Miles Franklin Literary Award: the shortlist
I posted my personal shortlist for the Miles Franklin Literary Award here a couple of days ago (see earlier post), which consisted of:
Lily Brett Lola Bensky
Brian Castro Street to Street
Carrie Tiffany Mateship with Birds
The official list came out yesterday and it’s rather different to mine (one out of three ain’t bad):
Romy Ash Floundering
Annah Faulkner The Beloved
Michelle de Kretser Questions of Travel
Drusilla Modjeska The Mountain
Carrie Tiffany Mateship with Birds
All the talk yesterday was about the all-female list (the first time this has happened) and what it all means in the context of the new Stella Prize for Australian women’s writing. The Stella Prize may well have concentrated the minds of the Miles Franklin judges and administrators — and if so, that’s terrific and a win for both prizes. Certainly, the Miles Franklin people are making the most of having an all-female shortlist. But I’m wary of drawing conclusions based on one year’s results: a single shortlist cannot change the past nor predict the future. My wariness stands even if, as I think is extremely likely, Carrie Tiffany wins both the Stella and the MIles Franklin for Mateship of Birds: to me, it’s a novel that stands out from the crowd and it deserves to win the Miles Franklin. It hardly sets a precedent that we won’t be able to tell the two prizes apart in years to come, especially since the Miles Franklin must observe the ‘Australian life in any of its phases’ dictum (eg, Hannah Kent’s Burial Rites, set in 19C Iceland, will be eligible for the Stella but not for the Miles Franklin) and because the Stella isn’t confined to novels only as the Miles Franklin is (technically, plays if no novels measure up).

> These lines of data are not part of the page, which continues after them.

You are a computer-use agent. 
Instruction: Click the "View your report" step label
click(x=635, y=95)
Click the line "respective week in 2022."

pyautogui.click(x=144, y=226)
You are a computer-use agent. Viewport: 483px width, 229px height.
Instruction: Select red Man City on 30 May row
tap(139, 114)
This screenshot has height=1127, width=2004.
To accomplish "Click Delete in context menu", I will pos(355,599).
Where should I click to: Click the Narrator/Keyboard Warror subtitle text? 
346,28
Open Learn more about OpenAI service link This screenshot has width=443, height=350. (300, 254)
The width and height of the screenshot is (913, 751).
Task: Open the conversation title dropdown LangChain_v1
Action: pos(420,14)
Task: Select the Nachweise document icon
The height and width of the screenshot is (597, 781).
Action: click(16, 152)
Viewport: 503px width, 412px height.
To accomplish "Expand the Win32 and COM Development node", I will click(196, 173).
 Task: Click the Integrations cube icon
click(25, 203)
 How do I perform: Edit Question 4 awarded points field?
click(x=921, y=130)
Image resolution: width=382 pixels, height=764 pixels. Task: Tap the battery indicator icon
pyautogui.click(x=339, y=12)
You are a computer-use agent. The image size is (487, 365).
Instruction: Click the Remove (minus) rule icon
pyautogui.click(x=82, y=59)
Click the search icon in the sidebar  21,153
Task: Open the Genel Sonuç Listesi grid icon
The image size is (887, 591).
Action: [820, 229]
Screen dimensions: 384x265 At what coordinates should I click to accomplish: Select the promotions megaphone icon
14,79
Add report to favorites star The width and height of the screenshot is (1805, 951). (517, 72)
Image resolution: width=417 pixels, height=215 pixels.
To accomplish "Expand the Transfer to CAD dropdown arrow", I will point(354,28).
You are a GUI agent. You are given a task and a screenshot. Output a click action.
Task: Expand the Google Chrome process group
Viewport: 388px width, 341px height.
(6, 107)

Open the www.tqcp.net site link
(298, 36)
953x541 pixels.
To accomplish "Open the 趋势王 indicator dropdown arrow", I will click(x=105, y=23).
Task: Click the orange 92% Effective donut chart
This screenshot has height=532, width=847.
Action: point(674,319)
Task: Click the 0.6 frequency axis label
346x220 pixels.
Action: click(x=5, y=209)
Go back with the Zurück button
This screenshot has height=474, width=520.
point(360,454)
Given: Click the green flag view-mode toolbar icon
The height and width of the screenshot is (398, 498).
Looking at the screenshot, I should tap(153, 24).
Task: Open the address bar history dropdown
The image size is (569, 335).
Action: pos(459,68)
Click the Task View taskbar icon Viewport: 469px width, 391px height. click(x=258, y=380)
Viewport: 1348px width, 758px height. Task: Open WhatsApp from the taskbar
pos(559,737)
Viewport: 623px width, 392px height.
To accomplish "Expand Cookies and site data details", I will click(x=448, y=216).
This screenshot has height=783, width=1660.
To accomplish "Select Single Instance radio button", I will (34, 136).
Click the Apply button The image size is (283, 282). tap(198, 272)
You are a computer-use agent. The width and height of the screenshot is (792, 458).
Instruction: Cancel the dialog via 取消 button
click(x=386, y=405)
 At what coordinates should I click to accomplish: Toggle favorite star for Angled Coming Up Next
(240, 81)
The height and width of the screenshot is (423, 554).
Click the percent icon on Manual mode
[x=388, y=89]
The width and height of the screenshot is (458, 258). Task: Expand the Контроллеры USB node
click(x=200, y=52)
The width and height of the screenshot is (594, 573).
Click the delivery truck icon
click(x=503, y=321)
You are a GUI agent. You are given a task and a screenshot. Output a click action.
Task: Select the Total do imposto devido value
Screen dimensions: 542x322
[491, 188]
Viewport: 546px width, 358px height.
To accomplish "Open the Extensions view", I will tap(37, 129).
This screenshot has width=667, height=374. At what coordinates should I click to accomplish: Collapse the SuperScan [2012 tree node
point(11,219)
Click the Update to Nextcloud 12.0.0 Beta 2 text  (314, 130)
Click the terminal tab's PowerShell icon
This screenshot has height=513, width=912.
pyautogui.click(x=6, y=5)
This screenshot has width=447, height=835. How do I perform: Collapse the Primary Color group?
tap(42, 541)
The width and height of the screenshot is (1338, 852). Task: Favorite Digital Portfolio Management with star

In predicting that Carrie Tiffany will win the Miles Franklin, I don’t mean to dismiss the other novels. But this is what makes prizes interesting: that different readers will favour different books, will have their favourites. In his article in today’s The Australian (see here), Stephen Romei quotes Richard Neville, one of the judges, as saying, ‘We were aware of the gender debate of course, and in a sense we were damned if we did and damned if we didn’t, but in the end the literature chose itself.’ I understand what Neville’s getting at – that they went with their choices based on merit, irrespective of the politics of the moment, and fair enough too – but books don’t choose themselves: readers choose them and, in this instance, judges choose them. If ‘literature chose itself’, we wouldn’t need judges or awards. I don’t think that the judges ‘got it wrong’ (in the sense of there only being one way to, say, change a tyre) because their shortlist didn’t include Lily Brett and Brian Castro. I think we have different tastes and that we saw different qualities in each of the books: we chose differently. That’s a good thing, and those arguments about the competing merits of books and stories are worth having.
While the Miles Franklin Literary Award does seem to be in the midst of a carefully constructed makeover — it’s a work in progress about which I’ll write more another day — I’m wary of the inference that, because of the Stella Prize, the judges might be ‘in’ on some PR ploy or even that they are using the shortlist to overtly respond to pressure, real or perceived (which is I guess what Neville was responding to with his ‘the literature chose itself’ comment so it’s really only the way he said it that I don’t like). I’m pretty sure, for example, that the fine literary scholar Susan Sheridan — now one of the Miles Franklin judges — needs no help to understand the rich and storied but under-recognised contribution that Australian women writers have made to our cultural landscape — including the Miles Franklin Award’s serious under-recognition of women novelists over the decades.
Incidentally, Susan Sheridan’s recent book Nine Lives: Postwar Women Writers Making Their Mark (UQP) is well worth reading. Brenda Walker reviewed it in Australian Book Review, (February 2011, here).
The Miles Franklin Literary Award winner will be announced on June 19 in Canberra.